(Collection entries)
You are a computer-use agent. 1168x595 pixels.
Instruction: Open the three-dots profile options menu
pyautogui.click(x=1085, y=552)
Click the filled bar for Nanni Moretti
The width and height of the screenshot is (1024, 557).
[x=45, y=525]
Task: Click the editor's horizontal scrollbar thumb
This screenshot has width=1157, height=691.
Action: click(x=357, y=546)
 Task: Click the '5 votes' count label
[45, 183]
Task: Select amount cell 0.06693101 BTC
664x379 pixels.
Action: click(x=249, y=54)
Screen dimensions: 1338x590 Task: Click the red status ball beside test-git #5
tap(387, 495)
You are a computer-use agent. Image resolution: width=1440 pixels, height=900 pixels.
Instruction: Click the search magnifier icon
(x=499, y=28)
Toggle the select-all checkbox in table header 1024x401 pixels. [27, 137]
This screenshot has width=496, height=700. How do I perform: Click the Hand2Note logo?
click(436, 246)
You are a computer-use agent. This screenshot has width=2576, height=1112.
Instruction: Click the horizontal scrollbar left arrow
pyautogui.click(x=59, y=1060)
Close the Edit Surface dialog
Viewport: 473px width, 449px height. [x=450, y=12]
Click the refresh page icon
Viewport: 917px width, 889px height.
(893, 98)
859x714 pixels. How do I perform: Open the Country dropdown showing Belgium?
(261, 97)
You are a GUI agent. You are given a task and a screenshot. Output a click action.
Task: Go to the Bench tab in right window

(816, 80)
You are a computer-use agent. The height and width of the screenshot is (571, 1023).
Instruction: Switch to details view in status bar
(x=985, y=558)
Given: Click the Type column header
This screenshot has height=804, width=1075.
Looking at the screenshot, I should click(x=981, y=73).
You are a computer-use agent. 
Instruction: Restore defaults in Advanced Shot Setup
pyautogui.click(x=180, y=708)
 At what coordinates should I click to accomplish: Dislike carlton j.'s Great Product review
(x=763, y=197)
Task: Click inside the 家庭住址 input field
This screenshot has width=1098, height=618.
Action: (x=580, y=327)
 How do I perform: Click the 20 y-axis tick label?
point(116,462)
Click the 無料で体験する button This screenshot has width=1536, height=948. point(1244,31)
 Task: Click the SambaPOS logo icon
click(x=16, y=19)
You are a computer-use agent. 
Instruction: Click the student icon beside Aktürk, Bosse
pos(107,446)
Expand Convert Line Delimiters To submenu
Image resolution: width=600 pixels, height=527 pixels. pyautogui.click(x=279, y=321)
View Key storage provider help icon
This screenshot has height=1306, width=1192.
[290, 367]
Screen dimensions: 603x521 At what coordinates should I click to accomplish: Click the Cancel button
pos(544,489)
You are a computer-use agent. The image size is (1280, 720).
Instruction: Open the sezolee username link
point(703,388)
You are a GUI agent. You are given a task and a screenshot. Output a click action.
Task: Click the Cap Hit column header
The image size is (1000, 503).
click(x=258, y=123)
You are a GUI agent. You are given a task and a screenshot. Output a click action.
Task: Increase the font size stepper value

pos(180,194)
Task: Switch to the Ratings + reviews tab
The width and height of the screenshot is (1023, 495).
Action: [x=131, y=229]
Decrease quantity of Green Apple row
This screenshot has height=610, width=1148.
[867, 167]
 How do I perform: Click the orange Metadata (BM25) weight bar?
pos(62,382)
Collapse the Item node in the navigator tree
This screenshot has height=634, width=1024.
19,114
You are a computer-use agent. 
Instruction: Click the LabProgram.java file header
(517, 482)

Aim of the exercise: Please return the lines above exactly, from the first one down to the line with "Task: Click inside the 家庭住址 input field", and stop after that line.

Result for this exercise:
You are a computer-use agent. 1168x595 pixels.
Instruction: Open the three-dots profile options menu
pyautogui.click(x=1085, y=552)
Click the filled bar for Nanni Moretti
The width and height of the screenshot is (1024, 557).
[x=45, y=525]
Task: Click the editor's horizontal scrollbar thumb
This screenshot has width=1157, height=691.
Action: click(x=357, y=546)
 Task: Click the '5 votes' count label
[45, 183]
Task: Select amount cell 0.06693101 BTC
664x379 pixels.
Action: click(x=249, y=54)
Screen dimensions: 1338x590 Task: Click the red status ball beside test-git #5
tap(387, 495)
You are a computer-use agent. Image resolution: width=1440 pixels, height=900 pixels.
Instruction: Click the search magnifier icon
(x=499, y=28)
Toggle the select-all checkbox in table header 1024x401 pixels. [27, 137]
This screenshot has width=496, height=700. How do I perform: Click the Hand2Note logo?
click(436, 246)
You are a computer-use agent. This screenshot has width=2576, height=1112.
Instruction: Click the horizontal scrollbar left arrow
pyautogui.click(x=59, y=1060)
Close the Edit Surface dialog
Viewport: 473px width, 449px height. [x=450, y=12]
Click the refresh page icon
Viewport: 917px width, 889px height.
(893, 98)
859x714 pixels. How do I perform: Open the Country dropdown showing Belgium?
(261, 97)
You are a GUI agent. You are given a task and a screenshot. Output a click action.
Task: Go to the Bench tab in right window

(816, 80)
You are a computer-use agent. The height and width of the screenshot is (571, 1023).
Instruction: Switch to details view in status bar
(x=985, y=558)
Given: Click the Type column header
This screenshot has height=804, width=1075.
Looking at the screenshot, I should click(x=981, y=73).
You are a computer-use agent. 
Instruction: Restore defaults in Advanced Shot Setup
pyautogui.click(x=180, y=708)
 At what coordinates should I click to accomplish: Dislike carlton j.'s Great Product review
(x=763, y=197)
Task: Click inside the 家庭住址 input field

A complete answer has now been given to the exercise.